GA-Bプラットフォーム採用。潜在能力を一気に高める
トヨタTNGAで最後発となるBセグメント車。その頭出しとなるのが2019年夏から国内発売が始まると伝わる次期ヴィッツ。実は現行型は本来であれば2016年にフルモデルチェンジされる予定だったが、一連のTNGA改革に関連し、2019年まで先送りされた経緯がある。ゆえに初期の商品化計画から二転三転し、ようやく来年の発表にこぎ着けたというわけだ
それだけの時間をかけただけあり、次期型はエンジン、プラットフォーム、補機類、ラインアップを始め、ほぼすべてが一新される。
まず注目したいのは車名の変更。
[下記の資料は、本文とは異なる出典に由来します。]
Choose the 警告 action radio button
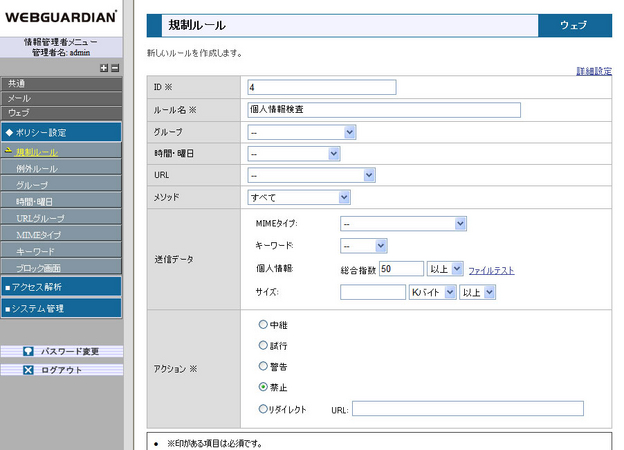This screenshot has height=450, width=624. tap(264, 366)
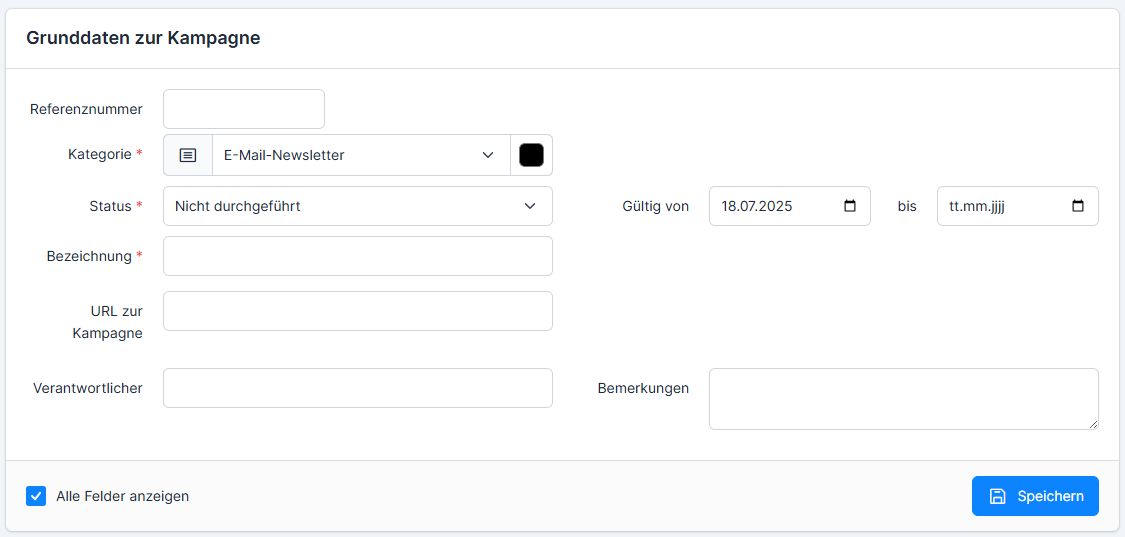Save the campaign with Speichern button

tap(1035, 496)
ヴィッツの車名は現行モデル限りとなり、次世代からグローバルで「ヤリス」に統一される。先だって欧州でオーリス(≒カローラスポーツ)の名称がなくなりグローバルで「カローラ」に統一されることが発表されたばかり。それと逆のことが、ヴィッツでも行われるのだ(以下、新型ヤリスに統一)。
新型ヤリス最大の特徴は、日本仕様と海外仕様で異なるボディの全幅だ。いまやBセグメントでも全幅1.7mを超える3ナンバーボディが主流。新型ヤリスもしかりだ。しかし、5ナンバーにこだわるユーザーが多い日本では、フェンダーの広がりを抑えて全幅を現行型と同様にしたややスリムなボディが採用される。
もっとも異なるのはそこだけで、(トレッド幅は変わるが)全長や全高などはグローバルで統一される。開発車両を目撃した人物は「全高は目に見えて低く、ホイールベース延長と四隅に配されたタイヤも相まって、その佇まいは欧州車に勝るとも劣らないスポーティなもの」だったと語る。
搭載されるパワーユニットのラインアップはグローバルで統一。TNGAの一貫から生み出されたダイナミックフォースエンジンが中心で、1.2リッターと1.5リッターの新型3気筒ガソリンがメイン。新たに設定される新1.5リッターハイブリッドは、JC08モード燃費でリッター44.6kmを目指していると言われ、従来の1.4リッターディーゼルエンジンに代わる欧州市場攻略の切り札だ。なお1リッターの1KR型エンジンは現行の改良型で国内中心の展開だ。
WRカーの開発もすでに佳境。実戦投入は2020年シーズンから
ここでもうひとつニュースがある。新型ヤリスのポテンシャルのアップは明らかだが、それをベースにしたWRカーの開発はすでに始まっているのだ。
現在、WRCを闘うヤリスはあくまで市販モデルを発売後に改造したものだが、新型では市販車とWRカーの開発がほぼ並行して進んでいる。GA-Bプラットフォームによる重心高の低下やサスペンション・ジオメトリーにより戦闘力は相当高いようで、すでに実戦投入寸前レベルまで煮詰められているようだ
新型WRカーが投入されるのは2020年シーズンから。レギュレーションに大きな変更は予想されず、現行と同じく1.6リッター直4直噴ターボと4WDの組み合わせは踏襲される見込み。テスト車両はまだ東富士研究所にあるはずだが、2019年のジュネーブショーで新型ヤリスとともに公開されたあと、フィンランドにあるTMR(トミ・マキネン・レーシング)に送られて実戦に向けたテストが始まるはずだ。
WRカー・レプリカ? やんちゃなGRモデルも発売か
さらに最新ニュースを。このWRカーをイメージした3ナンバーモデルが、日本でも「GR」として発売される可能性が出てきた。搭載エンジンや駆動方式など詳細は不明ながら、かなりやんちゃなクルマになるのはないかと言われている。現段階での情報では、「WRカーのイメージを生かした…」というレベルに留まるが、ひょっとするとGRMNとしてエンジンの換装も視野に入っているのかも知れない。こちらもお楽しみに!